FPGA Acceleration for Storage Deduplication

In Short

Traditional deduplication systems use FPGA as an offload engine and maintain a hash table on the host side. Those designs need extra memory copy and long-latency communications between the host and FPGA. Both affect the performance of the whole system.

To overcome this limitation, our new system integrates all logic related to page deduplication to FPGA. No extra memory copy and communication are needed in our system. Furthermore, the system is implemented entirely in hardware, delivering 12.7GB/s(100Gbps) throughput and < 30us latency(10x faster than previous work). This project was carried out at Systems Group, ETH.

Deduplication: Algorithm

The deduplication system chunks the input and then identifies the unique chunks by fingerprinting them using a cryptographically secure hash(typically MD5 or SHA). The system maintains metadata for the correspondence between the user pages and unique pages. Only unique pages are stored in SSD to lower the write operation and extend the SSD lifetime.

Deduplication Algorithm

System Setup

Our whole system contains the driver and FPGA logic. The system is a transparent layer inserted between the CPU and SSD. Neither is aware of this layer, which handles everything related to page deduplication: chunking, fingerprinting, metadata management, and garbage collection.

System Setup

Hardware Architecture

On the hardware side, the deduplication logic, DedupCore, is built on top of the FPGA infrastructure Coyote, which provides DMA and RDMA access to the system. A hardware hash table engine maintains page metadata in the FPGA memory. FSM array supports multiple lookup requests in parallel, and a lock table is employed to ensure the correctness of those parallel lookups.

Hardware Architecture

Bloom Filter Deletion Mechanism

We employ the Bloom filter in our system to quickly identify new pages to accelerate the hash table lookup further. The challenge is that the Bloom filter does not support deletion. Traditional methods use extra memory space to enable deletion(e.g., counting Bloom filter). Those methods will drastically increase the memory footprint(e.g., a 16-bit counter leads to 16x memory space).
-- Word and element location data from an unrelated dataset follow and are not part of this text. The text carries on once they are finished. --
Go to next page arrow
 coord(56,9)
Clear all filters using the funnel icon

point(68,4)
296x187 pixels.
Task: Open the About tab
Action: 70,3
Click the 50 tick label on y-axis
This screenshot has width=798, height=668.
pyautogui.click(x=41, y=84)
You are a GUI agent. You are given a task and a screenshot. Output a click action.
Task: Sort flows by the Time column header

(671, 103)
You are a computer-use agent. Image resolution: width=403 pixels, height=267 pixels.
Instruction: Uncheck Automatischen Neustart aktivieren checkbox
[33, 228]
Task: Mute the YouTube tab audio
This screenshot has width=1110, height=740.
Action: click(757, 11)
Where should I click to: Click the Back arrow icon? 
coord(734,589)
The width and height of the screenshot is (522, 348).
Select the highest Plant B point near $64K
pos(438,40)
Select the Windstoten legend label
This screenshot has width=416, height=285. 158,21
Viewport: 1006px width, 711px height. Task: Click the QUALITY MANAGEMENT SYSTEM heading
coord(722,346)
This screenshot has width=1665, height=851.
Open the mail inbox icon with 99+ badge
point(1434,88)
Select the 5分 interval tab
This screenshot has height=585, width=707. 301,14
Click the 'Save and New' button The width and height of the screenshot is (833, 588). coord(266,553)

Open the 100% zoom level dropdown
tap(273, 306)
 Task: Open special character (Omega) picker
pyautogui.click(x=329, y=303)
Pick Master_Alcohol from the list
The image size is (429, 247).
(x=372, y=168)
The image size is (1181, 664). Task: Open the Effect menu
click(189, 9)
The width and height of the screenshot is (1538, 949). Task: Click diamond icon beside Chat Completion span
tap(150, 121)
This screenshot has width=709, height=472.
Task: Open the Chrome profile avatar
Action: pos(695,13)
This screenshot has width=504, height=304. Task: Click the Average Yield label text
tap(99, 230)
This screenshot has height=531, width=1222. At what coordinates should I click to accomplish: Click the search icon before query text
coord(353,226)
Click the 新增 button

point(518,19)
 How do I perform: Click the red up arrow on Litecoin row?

In our system, we design a per-bucket Bloom filter (each bucket has its own Bloom filter) and a reconstruction mechanism that reconstructs the bucket’s Bloom filter when a false positive is detected in the lookup. This reconstruction mechanism does not introduce extra memory access since we look up until the end of the linked list when a false positive happens, and also has no memory space overhead.

Bloom Filter Reconstruction Mechanism is Employed as a Deletion Mechanism Effectively

Performance

When using 6 FSMs for parallel lookup, we saturate the DMA throughput when the requests only contains existing pages. Latency is < 30 us for write requests and < 15us for erase requests.

Throughput and Latency vs. Hash Table Fullness

The worst case in our system corresponds to the scenario that the hash table is almost full and all incoming pages are new, which means we always need to look up until the end of the linked list. With the help of the Bloom filter, we can still get 12.1 GB/s throughput in the worst case without increasing the number of FSM.

Throughput vs. Page Deduplication Ratio

FPGA Floorplan

Our system uses roughly 2/3 of the FPGA resource, leaving enough space for other extensions.

FPGA Floorplan